Records contained in a dataset:
# # # #
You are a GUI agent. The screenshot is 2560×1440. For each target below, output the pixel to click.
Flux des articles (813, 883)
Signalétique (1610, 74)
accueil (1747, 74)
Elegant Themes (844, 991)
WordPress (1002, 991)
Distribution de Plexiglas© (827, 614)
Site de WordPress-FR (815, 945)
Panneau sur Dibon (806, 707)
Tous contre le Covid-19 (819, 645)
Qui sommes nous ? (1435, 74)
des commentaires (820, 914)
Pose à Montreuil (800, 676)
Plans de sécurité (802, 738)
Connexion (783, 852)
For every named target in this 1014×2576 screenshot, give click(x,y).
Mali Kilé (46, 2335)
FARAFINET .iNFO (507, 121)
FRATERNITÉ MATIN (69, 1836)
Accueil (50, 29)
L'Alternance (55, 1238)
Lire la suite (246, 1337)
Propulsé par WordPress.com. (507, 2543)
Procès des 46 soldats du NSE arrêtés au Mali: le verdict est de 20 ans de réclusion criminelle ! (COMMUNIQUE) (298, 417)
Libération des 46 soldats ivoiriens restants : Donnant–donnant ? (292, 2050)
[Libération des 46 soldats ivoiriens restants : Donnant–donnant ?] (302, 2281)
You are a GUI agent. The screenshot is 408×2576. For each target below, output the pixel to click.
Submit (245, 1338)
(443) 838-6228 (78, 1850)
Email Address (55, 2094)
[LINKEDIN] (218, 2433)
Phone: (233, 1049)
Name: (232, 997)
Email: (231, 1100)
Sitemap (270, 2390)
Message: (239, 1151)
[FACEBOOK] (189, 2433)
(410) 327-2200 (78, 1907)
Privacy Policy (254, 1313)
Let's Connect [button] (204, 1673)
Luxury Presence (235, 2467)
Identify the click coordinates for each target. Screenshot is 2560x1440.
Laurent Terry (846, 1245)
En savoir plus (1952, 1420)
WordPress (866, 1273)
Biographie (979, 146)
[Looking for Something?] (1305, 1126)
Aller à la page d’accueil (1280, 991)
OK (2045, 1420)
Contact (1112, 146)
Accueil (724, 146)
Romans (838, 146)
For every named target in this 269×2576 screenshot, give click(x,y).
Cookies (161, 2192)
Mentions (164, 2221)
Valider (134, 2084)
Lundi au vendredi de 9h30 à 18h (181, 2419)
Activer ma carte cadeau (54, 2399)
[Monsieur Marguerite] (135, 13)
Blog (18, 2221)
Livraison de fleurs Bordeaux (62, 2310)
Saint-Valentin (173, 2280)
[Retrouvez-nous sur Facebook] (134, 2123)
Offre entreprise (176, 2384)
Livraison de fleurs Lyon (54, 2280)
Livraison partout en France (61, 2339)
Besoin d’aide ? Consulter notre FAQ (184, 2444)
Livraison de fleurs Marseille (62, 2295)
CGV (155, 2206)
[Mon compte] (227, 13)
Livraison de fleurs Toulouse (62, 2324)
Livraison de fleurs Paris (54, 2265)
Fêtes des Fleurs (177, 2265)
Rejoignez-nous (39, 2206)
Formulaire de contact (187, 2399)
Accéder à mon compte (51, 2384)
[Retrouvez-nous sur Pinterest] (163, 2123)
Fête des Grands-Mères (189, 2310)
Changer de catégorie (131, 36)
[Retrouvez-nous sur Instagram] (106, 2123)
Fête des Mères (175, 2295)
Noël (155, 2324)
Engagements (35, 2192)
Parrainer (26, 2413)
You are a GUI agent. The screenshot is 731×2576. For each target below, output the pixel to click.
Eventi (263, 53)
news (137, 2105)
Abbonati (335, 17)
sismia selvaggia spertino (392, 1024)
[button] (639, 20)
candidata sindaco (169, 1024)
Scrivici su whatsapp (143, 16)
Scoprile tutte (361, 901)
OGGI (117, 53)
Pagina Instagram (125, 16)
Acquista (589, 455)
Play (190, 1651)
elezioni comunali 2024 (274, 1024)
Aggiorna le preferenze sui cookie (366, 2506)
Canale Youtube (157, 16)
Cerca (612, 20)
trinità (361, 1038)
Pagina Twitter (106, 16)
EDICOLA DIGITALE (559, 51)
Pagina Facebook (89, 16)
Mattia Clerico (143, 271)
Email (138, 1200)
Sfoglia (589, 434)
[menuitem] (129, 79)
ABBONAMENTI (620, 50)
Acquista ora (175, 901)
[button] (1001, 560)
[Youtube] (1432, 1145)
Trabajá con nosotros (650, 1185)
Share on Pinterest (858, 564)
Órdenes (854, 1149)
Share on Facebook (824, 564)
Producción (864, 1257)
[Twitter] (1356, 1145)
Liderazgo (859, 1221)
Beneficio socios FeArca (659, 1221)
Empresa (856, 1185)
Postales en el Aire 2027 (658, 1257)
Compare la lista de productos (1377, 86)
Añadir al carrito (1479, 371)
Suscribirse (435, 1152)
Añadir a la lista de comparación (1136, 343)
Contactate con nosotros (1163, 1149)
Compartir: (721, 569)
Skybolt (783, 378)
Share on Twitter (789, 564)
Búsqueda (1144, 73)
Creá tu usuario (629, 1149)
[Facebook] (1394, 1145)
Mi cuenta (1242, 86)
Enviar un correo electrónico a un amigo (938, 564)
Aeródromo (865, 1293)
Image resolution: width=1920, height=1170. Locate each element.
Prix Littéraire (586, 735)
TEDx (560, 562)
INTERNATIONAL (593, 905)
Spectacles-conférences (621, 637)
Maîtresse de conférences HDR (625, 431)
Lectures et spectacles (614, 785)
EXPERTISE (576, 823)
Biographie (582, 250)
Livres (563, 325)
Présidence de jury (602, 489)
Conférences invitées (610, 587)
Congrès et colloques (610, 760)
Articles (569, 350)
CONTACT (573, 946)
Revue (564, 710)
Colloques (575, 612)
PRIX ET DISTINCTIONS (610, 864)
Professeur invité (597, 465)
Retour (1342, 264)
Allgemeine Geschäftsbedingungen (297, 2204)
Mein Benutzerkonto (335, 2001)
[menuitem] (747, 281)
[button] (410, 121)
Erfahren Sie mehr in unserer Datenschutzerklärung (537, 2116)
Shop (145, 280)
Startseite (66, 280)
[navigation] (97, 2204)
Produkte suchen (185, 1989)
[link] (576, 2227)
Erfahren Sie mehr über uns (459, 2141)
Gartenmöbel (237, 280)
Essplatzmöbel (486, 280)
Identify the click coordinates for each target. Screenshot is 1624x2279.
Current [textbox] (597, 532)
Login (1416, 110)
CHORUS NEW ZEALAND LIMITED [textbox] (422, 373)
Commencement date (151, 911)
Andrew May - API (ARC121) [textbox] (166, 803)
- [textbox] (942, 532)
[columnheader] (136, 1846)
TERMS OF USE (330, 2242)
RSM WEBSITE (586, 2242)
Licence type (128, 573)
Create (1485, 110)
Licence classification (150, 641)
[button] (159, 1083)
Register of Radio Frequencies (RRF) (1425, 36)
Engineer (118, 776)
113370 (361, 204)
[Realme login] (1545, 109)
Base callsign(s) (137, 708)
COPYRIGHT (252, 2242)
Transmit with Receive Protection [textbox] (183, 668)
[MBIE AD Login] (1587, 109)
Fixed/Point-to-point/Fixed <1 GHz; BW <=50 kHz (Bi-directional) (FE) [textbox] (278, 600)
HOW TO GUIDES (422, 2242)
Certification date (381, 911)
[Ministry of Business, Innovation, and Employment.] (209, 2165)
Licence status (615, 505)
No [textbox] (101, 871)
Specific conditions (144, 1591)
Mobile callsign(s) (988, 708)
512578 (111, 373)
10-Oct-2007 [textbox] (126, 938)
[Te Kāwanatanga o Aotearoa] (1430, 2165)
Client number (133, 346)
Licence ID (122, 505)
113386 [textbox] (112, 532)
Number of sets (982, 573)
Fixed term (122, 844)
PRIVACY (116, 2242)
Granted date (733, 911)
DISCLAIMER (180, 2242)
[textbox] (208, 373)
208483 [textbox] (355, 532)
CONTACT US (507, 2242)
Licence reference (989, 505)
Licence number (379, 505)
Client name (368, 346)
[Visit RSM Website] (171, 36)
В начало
# # # #
Each line from the start of the records through the line holding "Qui sommes nous ? (1435, 74)" must be returned exactly; nothing else belongs in the answer.

- [Response]:
You are a GUI agent. The screenshot is 2560×1440. For each target below, output the pixel to click.
Flux des articles (813, 883)
Signalétique (1610, 74)
accueil (1747, 74)
Elegant Themes (844, 991)
WordPress (1002, 991)
Distribution de Plexiglas© (827, 614)
Site de WordPress-FR (815, 945)
Panneau sur Dibon (806, 707)
Tous contre le Covid-19 (819, 645)
Qui sommes nous ? (1435, 74)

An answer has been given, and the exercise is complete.